According to a Mckinsey & Company study that analyzed the presence of underrepresented populations in higher education, this is a slow progress. The analysis indicates that it would take 70 years for all institutions to be equally represented by all racial and ethnic groups — and this growth would be driven mostly by the increase of Latino students. While Black and Native American students, for example, had no progress between 2013 and 2020; Latinos have been standing out in higher education enrollment.  

The current racial and ethnic inequities seen in higher education are a reflection of society and the pandemic has also enhanced this disparity. When comparing the graduation rates to white and Asian students, underrepresented groups present lower numbers — and less preparation for college.  

Shifting from students to faculty, the numbers aren’t exciting. Because of the academia structure and patterns of racial inequity in society, the study observes that faculty members from underrepresented groups are less likely to be represented and to ascend in the hierarchy, when compared to their white colleagues. 

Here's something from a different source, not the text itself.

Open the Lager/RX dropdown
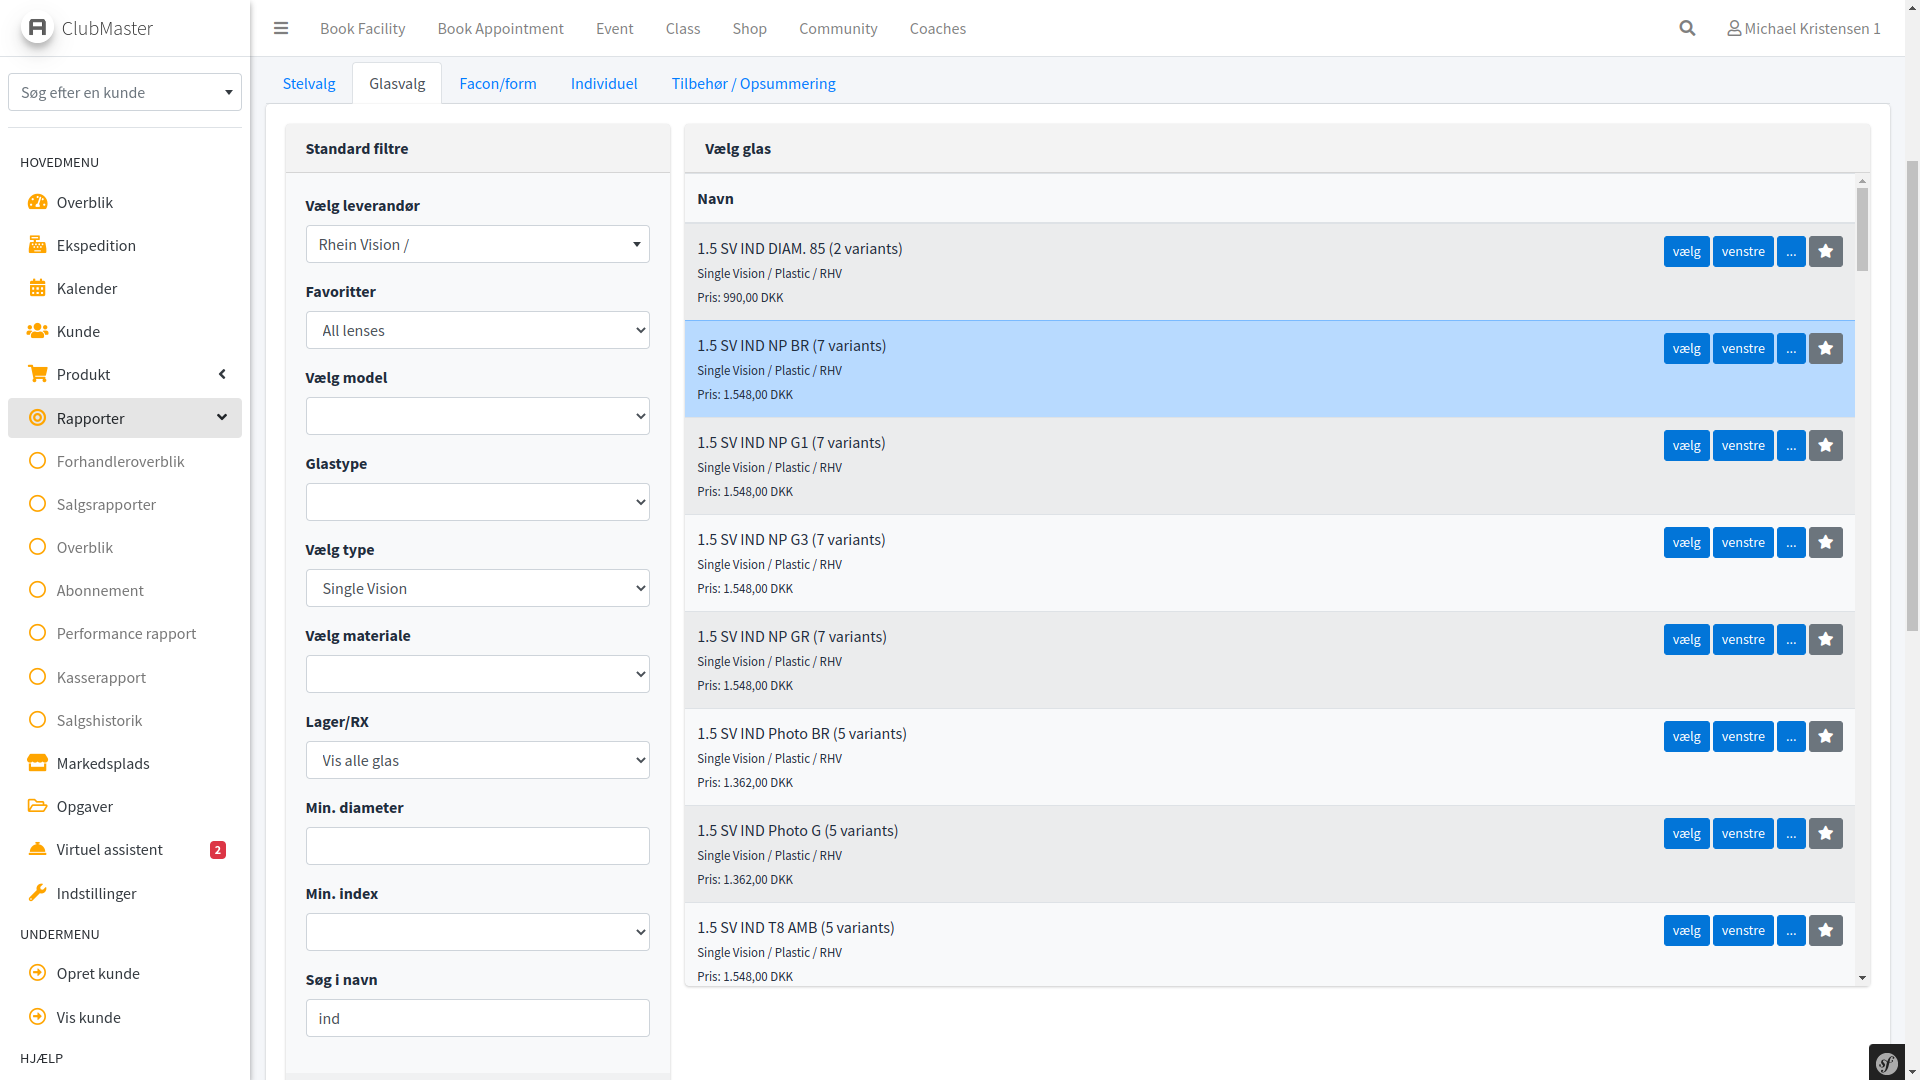Viewport: 1920px width, 1080px height. pyautogui.click(x=477, y=760)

The study found alarming numbers, showing that 88% of not-for-profit colleges and universities have full-time faculties that are less diverse than the US population as of 2020 This number rises to 99% for institutions defined as highly research-intensive. 

Factors such as enrollment decrease and completion rates stagnation have made it more difficult for progress on racial and ethnicity equity to happen. Believing that higher education has opportunities to address many of the gaps mentioned, the study highlighted the main actions institutions should take to address the subject. 

Reflect, review, realign, respond and reform are some broad strategies for institutions that want to improve their efforts to solve the disparity among different racial and ethnic groups. Although none of these will magically solve the gaps, it is a collective work with potential to achieve greater equity.